Rutter v. State

1 Iowa 99 | Iowa | 1855

Woodward, J.

This is an indictment against the plaintiff in error. A demurrer was filed to the indictment and overruled, and the party pleaded “ not guilty.” After which, in the record is the following entry: “In this case, by agreement of parties, the matters and things under said demurrer are to be taken to the Supreme Court, as though the case had been finally determined. The attorney for the state now moves that this cause be dismissed, and the writ of error quashed, for reason that there has not been a final judgment rendered therein.

Section 3090 of the Code says: “ No writ of error can be sued out in a criminal action, until final judgment has been rendered.” The prohibition is express and positive. The parties may waive the process, the notice, &c., by which they are usually brought into this court, and perhaps might waive time in some of its relations, but can they waive a judgment as in this case ? We think not. ■ The statute has bearings which are not merely of a personal nature, and designed for the party’s benefit only. If the defendant is acquitted, the question would not come up. If he is con-' victed, he may be placed in safer custody. By postponing the trial, the chance of escape, of evasion, of the death of witnesses, or their forgetfulness, are multiplied; and possibly *100the same question might have to be tried again. At all events, the practice here sought encourages experimental questions.

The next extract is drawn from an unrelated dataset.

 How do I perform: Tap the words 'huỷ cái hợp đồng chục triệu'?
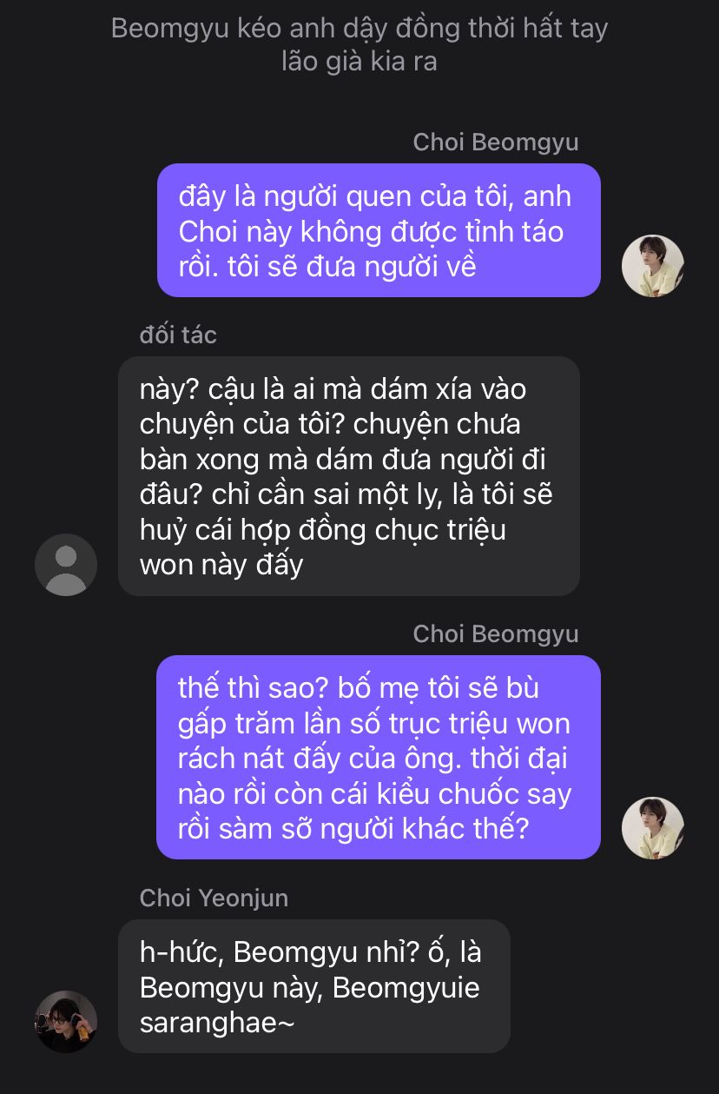pos(322,529)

If the parties may, by agreement, do what is sought, could they not also take out a writ of error ? It is probable that they saw that such a writ, taken at this stage of proceedings; must be quashed. And if so, their agreement, without such writ, must be. We do not think they can waive this provision of the statute. The cause is stricken from the calendar. Authorities bearing on such questions, are Long v. Long, Morris, 381; Chapman v. Morgan et al., 2 G. Greene, 374; Ginn et al. v. Rogers, 4 Gilm. 131; Kenney et ux. v. Greer, 13 Ill. 432 ; 6 Texas, 263.